Give the data again exactly as it appears.

___ Given data

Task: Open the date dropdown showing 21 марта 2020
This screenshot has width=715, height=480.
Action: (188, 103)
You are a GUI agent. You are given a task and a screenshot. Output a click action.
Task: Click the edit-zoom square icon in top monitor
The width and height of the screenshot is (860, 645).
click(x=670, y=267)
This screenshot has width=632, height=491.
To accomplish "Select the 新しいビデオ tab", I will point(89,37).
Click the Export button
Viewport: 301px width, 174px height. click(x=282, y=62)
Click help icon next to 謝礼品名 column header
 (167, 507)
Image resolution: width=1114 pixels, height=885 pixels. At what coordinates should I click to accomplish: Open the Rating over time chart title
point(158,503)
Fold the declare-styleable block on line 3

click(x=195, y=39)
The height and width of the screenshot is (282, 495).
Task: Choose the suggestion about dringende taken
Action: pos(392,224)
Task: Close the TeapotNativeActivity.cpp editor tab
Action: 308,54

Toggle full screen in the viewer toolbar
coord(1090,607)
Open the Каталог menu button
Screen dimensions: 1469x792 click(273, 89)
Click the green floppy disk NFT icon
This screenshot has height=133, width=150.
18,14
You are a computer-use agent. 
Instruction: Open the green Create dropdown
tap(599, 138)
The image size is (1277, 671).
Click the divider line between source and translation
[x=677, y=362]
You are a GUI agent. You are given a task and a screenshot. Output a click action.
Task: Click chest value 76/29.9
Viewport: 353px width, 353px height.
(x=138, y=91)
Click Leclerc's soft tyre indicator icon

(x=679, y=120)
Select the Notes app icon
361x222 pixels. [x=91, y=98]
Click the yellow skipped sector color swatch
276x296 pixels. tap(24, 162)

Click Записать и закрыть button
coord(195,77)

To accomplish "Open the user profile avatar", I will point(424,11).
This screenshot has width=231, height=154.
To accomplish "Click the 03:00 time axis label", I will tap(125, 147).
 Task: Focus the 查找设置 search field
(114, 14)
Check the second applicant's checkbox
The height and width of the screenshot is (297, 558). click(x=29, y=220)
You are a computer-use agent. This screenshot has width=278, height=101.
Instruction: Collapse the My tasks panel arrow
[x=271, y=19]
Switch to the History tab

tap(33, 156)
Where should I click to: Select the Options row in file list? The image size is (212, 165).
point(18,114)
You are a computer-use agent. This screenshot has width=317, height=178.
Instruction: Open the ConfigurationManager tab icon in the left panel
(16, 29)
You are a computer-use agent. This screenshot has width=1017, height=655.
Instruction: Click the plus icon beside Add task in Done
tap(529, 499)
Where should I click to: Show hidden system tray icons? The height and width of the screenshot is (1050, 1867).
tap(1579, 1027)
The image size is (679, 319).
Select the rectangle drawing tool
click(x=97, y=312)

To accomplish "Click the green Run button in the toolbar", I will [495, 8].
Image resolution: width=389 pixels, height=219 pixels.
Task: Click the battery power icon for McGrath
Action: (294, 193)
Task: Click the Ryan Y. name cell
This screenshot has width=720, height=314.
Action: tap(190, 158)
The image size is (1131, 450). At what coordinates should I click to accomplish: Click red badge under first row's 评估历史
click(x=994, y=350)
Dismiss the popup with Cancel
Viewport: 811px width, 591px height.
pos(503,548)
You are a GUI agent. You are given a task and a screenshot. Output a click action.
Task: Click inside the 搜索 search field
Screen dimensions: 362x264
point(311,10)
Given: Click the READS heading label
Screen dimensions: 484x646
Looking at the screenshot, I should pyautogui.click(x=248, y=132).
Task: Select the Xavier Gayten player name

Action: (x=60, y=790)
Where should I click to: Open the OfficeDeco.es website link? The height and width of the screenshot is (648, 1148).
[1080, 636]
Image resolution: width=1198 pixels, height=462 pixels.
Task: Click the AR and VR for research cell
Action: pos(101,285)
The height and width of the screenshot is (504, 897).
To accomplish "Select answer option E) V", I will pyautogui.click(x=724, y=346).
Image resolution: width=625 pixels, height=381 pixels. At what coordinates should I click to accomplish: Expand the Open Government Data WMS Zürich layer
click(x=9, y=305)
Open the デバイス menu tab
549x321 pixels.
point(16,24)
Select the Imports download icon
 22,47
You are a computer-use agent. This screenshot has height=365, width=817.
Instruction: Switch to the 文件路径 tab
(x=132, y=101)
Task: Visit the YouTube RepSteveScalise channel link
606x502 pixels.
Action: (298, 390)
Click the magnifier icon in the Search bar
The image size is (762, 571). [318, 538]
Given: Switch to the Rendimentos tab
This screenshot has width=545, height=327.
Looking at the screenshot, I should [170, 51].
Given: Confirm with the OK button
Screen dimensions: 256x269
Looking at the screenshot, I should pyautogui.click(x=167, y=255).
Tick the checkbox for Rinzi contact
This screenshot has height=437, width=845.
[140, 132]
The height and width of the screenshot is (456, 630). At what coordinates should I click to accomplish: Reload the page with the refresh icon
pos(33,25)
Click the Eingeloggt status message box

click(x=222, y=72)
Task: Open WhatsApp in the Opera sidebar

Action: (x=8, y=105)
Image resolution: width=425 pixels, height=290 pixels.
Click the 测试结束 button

______

### Solution for this task
Task: Open the date dropdown showing 21 марта 2020
This screenshot has width=715, height=480.
Action: (188, 103)
You are a GUI agent. You are given a task and a screenshot. Output a click action.
Task: Click the edit-zoom square icon in top monitor
The width and height of the screenshot is (860, 645).
click(x=670, y=267)
This screenshot has width=632, height=491.
To accomplish "Select the 新しいビデオ tab", I will point(89,37).
Click the Export button
Viewport: 301px width, 174px height. click(x=282, y=62)
Click help icon next to 謝礼品名 column header
 (167, 507)
Image resolution: width=1114 pixels, height=885 pixels. At what coordinates should I click to accomplish: Open the Rating over time chart title
point(158,503)
Fold the declare-styleable block on line 3

click(x=195, y=39)
The height and width of the screenshot is (282, 495).
Task: Choose the suggestion about dringende taken
Action: pos(392,224)
Task: Close the TeapotNativeActivity.cpp editor tab
Action: 308,54

Toggle full screen in the viewer toolbar
coord(1090,607)
Open the Каталог menu button
Screen dimensions: 1469x792 click(273, 89)
Click the green floppy disk NFT icon
This screenshot has height=133, width=150.
18,14
You are a computer-use agent. 
Instruction: Open the green Create dropdown
tap(599, 138)
The image size is (1277, 671).
Click the divider line between source and translation
[x=677, y=362]
You are a GUI agent. You are given a task and a screenshot. Output a click action.
Task: Click chest value 76/29.9
Viewport: 353px width, 353px height.
(x=138, y=91)
Click Leclerc's soft tyre indicator icon

(x=679, y=120)
Select the Notes app icon
361x222 pixels. [x=91, y=98]
Click the yellow skipped sector color swatch
276x296 pixels. tap(24, 162)

Click Записать и закрыть button
coord(195,77)

To accomplish "Open the user profile avatar", I will point(424,11).
This screenshot has width=231, height=154.
To accomplish "Click the 03:00 time axis label", I will tap(125, 147).
 Task: Focus the 查找设置 search field
(114, 14)
Check the second applicant's checkbox
The height and width of the screenshot is (297, 558). click(x=29, y=220)
You are a computer-use agent. This screenshot has width=278, height=101.
Instruction: Collapse the My tasks panel arrow
[x=271, y=19]
Switch to the History tab

tap(33, 156)
Where should I click to: Select the Options row in file list? The image size is (212, 165).
point(18,114)
You are a computer-use agent. This screenshot has width=317, height=178.
Instruction: Open the ConfigurationManager tab icon in the left panel
(16, 29)
You are a computer-use agent. This screenshot has width=1017, height=655.
Instruction: Click the plus icon beside Add task in Done
tap(529, 499)
Where should I click to: Show hidden system tray icons? The height and width of the screenshot is (1050, 1867).
tap(1579, 1027)
The image size is (679, 319).
Select the rectangle drawing tool
click(x=97, y=312)

To accomplish "Click the green Run button in the toolbar", I will [495, 8].
Image resolution: width=389 pixels, height=219 pixels.
Task: Click the battery power icon for McGrath
Action: (294, 193)
Task: Click the Ryan Y. name cell
This screenshot has width=720, height=314.
Action: tap(190, 158)
The image size is (1131, 450). At what coordinates should I click to accomplish: Click red badge under first row's 评估历史
click(x=994, y=350)
Dismiss the popup with Cancel
Viewport: 811px width, 591px height.
pos(503,548)
You are a GUI agent. You are given a task and a screenshot. Output a click action.
Task: Click inside the 搜索 search field
Screen dimensions: 362x264
point(311,10)
Given: Click the READS heading label
Screen dimensions: 484x646
Looking at the screenshot, I should pyautogui.click(x=248, y=132).
Task: Select the Xavier Gayten player name

Action: (x=60, y=790)
Where should I click to: Open the OfficeDeco.es website link? The height and width of the screenshot is (648, 1148).
[1080, 636]
Image resolution: width=1198 pixels, height=462 pixels.
Task: Click the AR and VR for research cell
Action: pos(101,285)
The height and width of the screenshot is (504, 897).
To accomplish "Select answer option E) V", I will pyautogui.click(x=724, y=346).
Image resolution: width=625 pixels, height=381 pixels. At what coordinates should I click to accomplish: Expand the Open Government Data WMS Zürich layer
click(x=9, y=305)
Open the デバイス menu tab
549x321 pixels.
point(16,24)
Select the Imports download icon
 22,47
You are a computer-use agent. This screenshot has height=365, width=817.
Instruction: Switch to the 文件路径 tab
(x=132, y=101)
Task: Visit the YouTube RepSteveScalise channel link
606x502 pixels.
Action: (298, 390)
Click the magnifier icon in the Search bar
The image size is (762, 571). [318, 538]
Given: Switch to the Rendimentos tab
This screenshot has width=545, height=327.
Looking at the screenshot, I should [170, 51].
Given: Confirm with the OK button
Screen dimensions: 256x269
Looking at the screenshot, I should pyautogui.click(x=167, y=255).
Tick the checkbox for Rinzi contact
This screenshot has height=437, width=845.
[140, 132]
The height and width of the screenshot is (456, 630). At what coordinates should I click to accomplish: Reload the page with the refresh icon
pos(33,25)
Click the Eingeloggt status message box

click(x=222, y=72)
Task: Open WhatsApp in the Opera sidebar

Action: (x=8, y=105)
Image resolution: width=425 pixels, height=290 pixels.
Click the 测试结束 button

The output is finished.